A l’analyse, le rôle d’ITTM semble s’être limité à obtenir le marché, trouver un sous-traitant et veiller à la bonne exécution du marché par ce dernier. Plusieurs sources dans le domaine ont confirmé au site l’Enquêteur Déterminé que la pratique est courante dans ce secteur des travaux marins et sous-marins qui nécessite un haut niveau d’expertise et des moyens logistiques localement inexistant.
Le 26 août 2022, l’entente est formalisée entre ITTM et PETROCI CI-11, un consortium détenu à 68% par l’Etat, deux entreprises privées ivoiriennes se partageant les 32% restants. Montant du contrat : 15.575.000 US$ pour une durée d’exécution de 107 jours. Fin décembre 2022 est choisie comme date de fin des travaux. Dans les documents officiels d’ITTM que nous avons pu consulter, c’est YAO Loukou Jonas qui en est le gérant, mais c’est visiblement M. Koamé KOIDJOS qui en est le vrai patron, puisque c’est lui qui a signé tous les contrats et factures.

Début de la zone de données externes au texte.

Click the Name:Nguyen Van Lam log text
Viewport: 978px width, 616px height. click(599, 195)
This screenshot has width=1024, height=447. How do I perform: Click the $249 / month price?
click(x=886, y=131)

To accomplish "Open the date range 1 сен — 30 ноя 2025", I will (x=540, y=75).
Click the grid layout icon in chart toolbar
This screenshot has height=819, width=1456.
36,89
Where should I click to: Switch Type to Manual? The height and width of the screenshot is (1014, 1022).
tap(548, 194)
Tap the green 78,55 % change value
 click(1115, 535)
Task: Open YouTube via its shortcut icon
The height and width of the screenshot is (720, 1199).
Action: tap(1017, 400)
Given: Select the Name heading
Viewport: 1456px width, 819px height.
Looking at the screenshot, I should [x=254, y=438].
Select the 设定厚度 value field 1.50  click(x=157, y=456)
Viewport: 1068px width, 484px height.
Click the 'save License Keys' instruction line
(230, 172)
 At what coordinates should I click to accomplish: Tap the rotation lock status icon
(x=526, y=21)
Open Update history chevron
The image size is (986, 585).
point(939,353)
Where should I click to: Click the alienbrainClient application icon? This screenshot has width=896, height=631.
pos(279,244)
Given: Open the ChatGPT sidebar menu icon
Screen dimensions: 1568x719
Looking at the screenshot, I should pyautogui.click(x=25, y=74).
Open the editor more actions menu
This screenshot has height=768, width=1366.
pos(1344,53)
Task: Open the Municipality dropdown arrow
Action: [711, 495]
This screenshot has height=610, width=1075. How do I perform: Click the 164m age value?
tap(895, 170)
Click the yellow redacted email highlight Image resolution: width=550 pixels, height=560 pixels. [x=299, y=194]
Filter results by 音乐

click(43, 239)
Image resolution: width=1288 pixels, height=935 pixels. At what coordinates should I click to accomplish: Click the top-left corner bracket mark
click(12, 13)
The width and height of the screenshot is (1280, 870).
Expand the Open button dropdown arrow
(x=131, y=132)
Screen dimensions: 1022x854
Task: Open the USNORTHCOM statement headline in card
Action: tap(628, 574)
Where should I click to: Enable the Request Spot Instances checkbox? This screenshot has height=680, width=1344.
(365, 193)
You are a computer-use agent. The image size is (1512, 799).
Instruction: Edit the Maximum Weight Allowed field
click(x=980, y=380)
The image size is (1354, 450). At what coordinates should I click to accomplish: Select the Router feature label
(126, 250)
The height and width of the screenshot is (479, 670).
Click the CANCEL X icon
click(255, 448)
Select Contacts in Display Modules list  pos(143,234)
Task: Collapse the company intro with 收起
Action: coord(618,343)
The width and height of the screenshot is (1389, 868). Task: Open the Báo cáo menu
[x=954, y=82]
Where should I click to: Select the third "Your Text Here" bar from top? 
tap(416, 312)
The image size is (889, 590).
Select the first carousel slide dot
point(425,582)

Sur la base des documents en notre possession, le 22 août 2022, soit deux jours avant la signature du contrat, ITTM émet une facture (avance de démarrage) de 5.094.894.000 FCFA, représentant les 50% du montant total du marché. Par ordre (Réf :SK/DFC/LT/0210-2022), madame Sylvie KODJA demande à la Banque Atlantique Côte d’Ivoire de virer, depuis le compte de PETROCI CI-11, le montant en question sur le compte N°012XXXXXXX006 au nom de ITTM domicilié à Versus Bank. Nous avons pu obtenir les preuves de tous les autres virements qui prouvent que PETROCI CI-11 a respecté tous ses engagements financiers vis-à-vis de ITTM.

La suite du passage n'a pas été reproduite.